I’ve been struggling so much. Deep depression, a grief that I can’t adequately explain. Everything became worse when I discovered how abusive and corrupt my adoptive mother is. I’ve always known I was adopted, my twin brother and I were premature, I have cerebral palsy, and our parents were unfortunately drug addicts and weren’t fit to raise us (doesn’t mean I don’t grieve them). After we were taken by CPS, our biological mother entered a University of Oregon affliated reunification program that offered education and resources to families involved with CPS. My brother and I were entered into the program too.
As it turns out, our future adoptive mother was in charge of the program and it wasn’t just to provide resources to families involved with CPS; we were actually test subjects being researched on. My future adoptive mother’s dissertation was in early intervention with children with disabilities, of which I was one. Within a year of entering the program, my brother, and I started living with this woman and she formally adopted us a few years later when we were 6. She always told me that nobody else wanted to, or could take care of us since we were challenging kids, and she told us she had the tools to help us.

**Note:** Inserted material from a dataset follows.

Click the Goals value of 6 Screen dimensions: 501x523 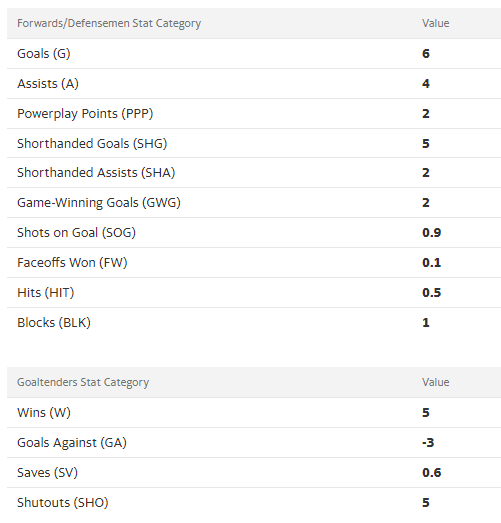[x=426, y=54]
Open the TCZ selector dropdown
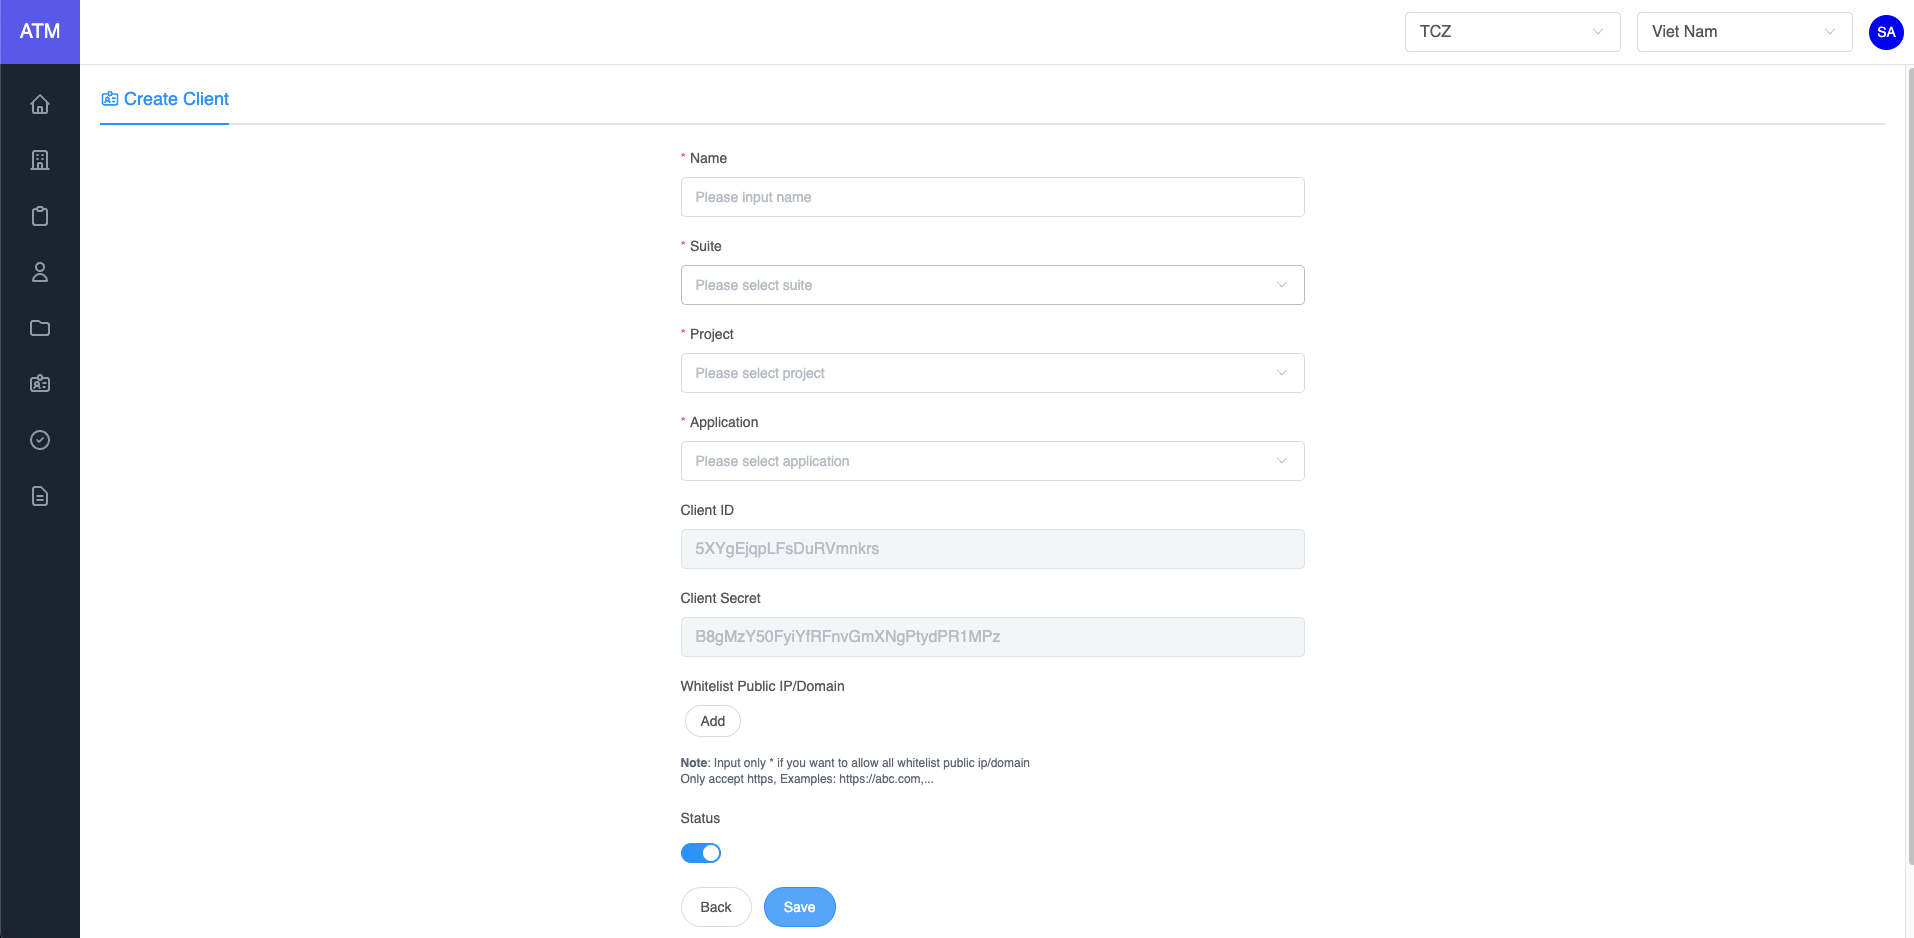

She was pretty abusive…physically and mentally. She started telling everybody when I was four years old that I had reactive attachment disorder, and that I was incapable of understanding love because of early trauma in my life. I didn’t find out until I was 28 that there was never an official diagnosis, she lied to me and everyone else for over 24 years and basically used her PhD to diagnose me herself, although again there was never an official diagnosis. She also enrolled me in experimental surgeries to “correct” my cerebral palsy. She told me she even wrote papers about it. This is getting long and to make it short. I’m going to skip to the end.
I started trying to look into my past. My biological parents died when we were 14. Our adoptive mother let us see them for a bit over the years, but she stopped allowing visits because she said that our behavior would be really bad afterwards. Anyway, I started looking into this program. It no longer exists, but I found all of my adoptive mother’s research, including research of other students who based their work off what my adoptive mother did. I found her PhD dissertation and realized that I clicked all of the boxes for her avenues of research. I was failure to thrive, premature and with cerebral palsy. I know that from the outside people probably think that she did have the tools to help us, but I actually think that she just knew how to work the system to benefit herself in her career. It strikes me as really unethical for someone to adopt their own research subjects. Not only that, but I realized that other children were adopted out of the program too. The University of Oregon literally had a partnership with child protective services, and they were researching on families. There has been a lot of corruption and cover up with this, and I am struggling so much.
I went no contact with my adoptive mother in 2021 because of how abusive she was. I’m talking physical abuse that was borderline torture. I don’t want to get into the details here of the physical abuse but it caused me complex PTSD. I told her through email that I remembered a lot of what she did to me, and she responded through her university of Oregon email that I was missing key information that would give me depth of understanding. I got curious and started looking through my email and realized that I had 10 years worth of abusive emails from her, calling me a criminal and a mastermind manipulator, and referencing the fake attachment disorder.
So I have all these emails she sent me, I have all this research she did, and I’m just broken. Why did this happen? Why did the University enable so much against me? I was used for data collection and my humanity was stripped from me, and I was separated from my entire biological family by someone with a PhD who never should have been around children in the first place. She literally made me think that I had reactive attachment disorder for over two decades, the cruelty of that is staggering for me. I don’t know what to do now. There’s not a lot of mental health available for adult adoptees, and I have so much abuse to heal from.